Pada 8 Maret 1942, pemerintahan penjajah Belanda berakhir digantikan pemerintahan penjajah Jepang. Namun terjadi serangan sekutu
yang mendesak Jepang di berbagai tempat. Oleh karena itu, pemerintahan militer Jepang mulai memikirkan pengerahan pemuda-pemuda Indonesia
guna membantu usaha pertahanan mereka sejak kekalahan armadanya di dekat Mid-way dan Kepulauan Solomon.
Kemudian pada tanggal 29 April 1943 dibentuklah beberapa organisasi militer, diantaranya yang terpenting ialah Keibodan barisan
bantu polisi dan Seinendan barisan pemuda. Disusul pemindahan kedudukan pemerintahan Jakarta Ken ke Tangerang dipimpin oleh Kentyo
M Atik Soeardi dengan pangkat Tihoo Nito Gyoosieken atas perintah Gubernur Djawa Madoera. Adapun Tangerang pada waktu itu masih
berstatus Gun atau kewedanan berstatus ken kabupaten. Berdasarkan Po No. 342604 yang menyangkut pemindahan
Jakarta Ken Yaskusyo ke Tangerang, maka terbentuknya pemerintahan di
63
Kabupaten Tangerang pada tanggal 27 Desember 1943. Selanjutnya penetapan ini dikukuhkan dengan Peraturan Daerah Tingkat II Kabupaten
Tangerang Nomor 18 Tahun 1984 tertanggal 25 Oktober 1984. Saat itu, pertumbuhan perekonomian Kabupaten Tangerang yang
berfungsi sebagai daerah lintasan dan berdekatan dengan Ibukota negara Jakarta melesat pesat. Apalagi setelah diterbitkannya Inpres No.13 Tahun
1976 tentang pengembangan Jabotabek, di mana kabupaten Tangerang menjadi daerah penyanggah DKI Jakarta.
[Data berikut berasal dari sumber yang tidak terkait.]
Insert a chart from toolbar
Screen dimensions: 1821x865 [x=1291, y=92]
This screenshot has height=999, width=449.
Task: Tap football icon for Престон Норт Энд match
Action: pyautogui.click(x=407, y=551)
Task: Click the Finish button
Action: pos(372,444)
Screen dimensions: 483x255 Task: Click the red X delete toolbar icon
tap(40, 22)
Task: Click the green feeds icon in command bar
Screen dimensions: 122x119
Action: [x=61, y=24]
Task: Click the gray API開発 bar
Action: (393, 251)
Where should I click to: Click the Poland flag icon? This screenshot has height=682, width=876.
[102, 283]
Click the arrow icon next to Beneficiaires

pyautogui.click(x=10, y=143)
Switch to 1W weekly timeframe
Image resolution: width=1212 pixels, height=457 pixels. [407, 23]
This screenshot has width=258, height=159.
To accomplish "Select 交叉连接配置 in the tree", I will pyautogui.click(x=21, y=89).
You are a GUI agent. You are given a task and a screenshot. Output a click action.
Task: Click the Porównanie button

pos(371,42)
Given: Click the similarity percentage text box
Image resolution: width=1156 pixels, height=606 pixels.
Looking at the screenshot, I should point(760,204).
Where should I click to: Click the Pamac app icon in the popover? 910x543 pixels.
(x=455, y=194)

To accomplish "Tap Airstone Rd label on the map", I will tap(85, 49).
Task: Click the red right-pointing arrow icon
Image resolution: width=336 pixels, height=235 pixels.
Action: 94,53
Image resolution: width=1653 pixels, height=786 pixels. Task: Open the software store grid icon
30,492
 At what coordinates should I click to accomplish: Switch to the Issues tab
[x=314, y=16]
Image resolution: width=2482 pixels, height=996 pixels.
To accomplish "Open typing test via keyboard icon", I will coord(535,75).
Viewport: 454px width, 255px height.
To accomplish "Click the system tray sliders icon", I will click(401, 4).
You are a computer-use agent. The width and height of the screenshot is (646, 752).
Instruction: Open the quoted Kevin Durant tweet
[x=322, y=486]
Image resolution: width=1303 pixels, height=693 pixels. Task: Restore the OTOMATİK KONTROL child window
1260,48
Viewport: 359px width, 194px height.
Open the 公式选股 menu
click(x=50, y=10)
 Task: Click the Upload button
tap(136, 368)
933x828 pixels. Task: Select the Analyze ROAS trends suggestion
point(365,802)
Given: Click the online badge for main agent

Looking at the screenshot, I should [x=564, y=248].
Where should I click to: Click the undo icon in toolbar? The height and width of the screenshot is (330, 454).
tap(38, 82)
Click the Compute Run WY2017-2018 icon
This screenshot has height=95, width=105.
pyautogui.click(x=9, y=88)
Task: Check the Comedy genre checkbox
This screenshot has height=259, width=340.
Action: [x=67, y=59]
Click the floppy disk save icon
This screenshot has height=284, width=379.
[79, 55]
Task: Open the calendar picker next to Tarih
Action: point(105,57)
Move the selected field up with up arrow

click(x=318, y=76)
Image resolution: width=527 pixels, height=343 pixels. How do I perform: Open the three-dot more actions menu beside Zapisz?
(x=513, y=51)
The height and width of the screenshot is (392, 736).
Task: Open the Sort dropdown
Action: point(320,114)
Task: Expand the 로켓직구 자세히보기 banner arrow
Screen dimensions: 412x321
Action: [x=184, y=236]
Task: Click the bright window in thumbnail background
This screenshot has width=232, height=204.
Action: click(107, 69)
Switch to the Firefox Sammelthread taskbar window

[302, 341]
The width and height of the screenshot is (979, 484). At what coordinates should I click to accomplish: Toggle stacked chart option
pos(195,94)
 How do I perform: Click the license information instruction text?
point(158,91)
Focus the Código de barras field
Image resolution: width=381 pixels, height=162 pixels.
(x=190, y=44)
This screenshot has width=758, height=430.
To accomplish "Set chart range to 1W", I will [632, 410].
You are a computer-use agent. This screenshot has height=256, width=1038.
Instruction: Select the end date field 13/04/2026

Tanggal 28 Februari 1993 terbit Undang-Undang No. 2 Tahun 1993 tentang Pembentukan Kota Tangerang. Berdasarkan undang-undang
ini wilayah kota administratif Tangerang dibentuk menjadi daerah otonomi Kota Tangerang, yang lepas dari Kabupaten Tangerang. Berkaitan itu
terbit pula Peraturan Pemerintah No. 14 Tahun 1995 tentang pemindahan Ibukota Kabupaten Dati II Tangerang dari wilayah Kotamadya Dati II
Tangerang ke kecamatan Tigaraksa. Akhirnya, pada awal tahun 2000, pusat pemerintahan Kabupaten
Tangerang pun dipindahkan Bupati H. Agus Djunara ke Ibukota Tigaraksa. Pemindahan ini dinilai strategis dalam upaya memajukan
daerah karena bertepatan dengan penerapan otonomi daerah, seperti diberlakukannya perimbangan keuangan pusat dan daerah, adanya revisi
pajak dan retribusi daerah, serta terbentuknya Provinsi Banten.